Ford: “Absolutely. I’ve been briefed on it. Absolutely.”

Cho: “How many [recommendations] are there?”

Ford: “I just told you this. It depends what you call a recommendation … 30, 50, 100.”

The report, released last week, revealed staff has been unfairly pushing out elderly tenants, at least one of whom died months later.

Crean said the TCHC hasn’t been using eviction as a last resort, as its guidelines suggest, and has been sending poorly written and confusing letters to seniors behind in their rent instead of making personal contact.

The TCHC has also agreed to all of Crean’s recommendations, including more direct contact with tenants — personal visits or phone calls — non-threatening communication written in plain English and updating tenant files objectively and without personal comment.

Read the report here.

Earlier in the morning, council backed Coun. Michelle Berardinetti’s motion to set up an angel cradle — a spot at hospitals where mothers can drop off babies they are unable or unwilling to care for.

The meeting was scheduled for two days, but a debate on Wednesday about replacing the grass on a University of Toronto field with artificial turf pushed it to a third day.

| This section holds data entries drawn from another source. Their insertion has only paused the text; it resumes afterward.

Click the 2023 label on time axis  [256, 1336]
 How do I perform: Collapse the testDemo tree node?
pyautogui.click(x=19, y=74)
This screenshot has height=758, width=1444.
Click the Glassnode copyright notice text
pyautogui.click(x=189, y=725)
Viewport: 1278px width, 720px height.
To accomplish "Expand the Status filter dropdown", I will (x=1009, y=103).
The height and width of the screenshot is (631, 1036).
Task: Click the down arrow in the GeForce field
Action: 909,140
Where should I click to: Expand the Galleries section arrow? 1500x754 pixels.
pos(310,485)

In the end, council decided not to block the installation of the turf for the Pan Am Games when a motion to designate the field a heritage landscape failed.

Also on Wednesday, the mayor’s outspoken older brother said he wouldn’t run in the next election.

Coun. Doug Ford made the comments at city hall, adding he’d have lots of time to help Mayor Rob Ford with his campaign for re-election in 2014.

“I won’t be running next time,” Doug Ford said. “At least down here I won’t be running. I’ll be running away from this place in 16 months.”

In April, Coun. Ford said he would run for Ontario’s Progressive Conservative Party if Premier Kathleen Wynne called an election in the spring, and he has expressed interest in sitting as an MPP in the past.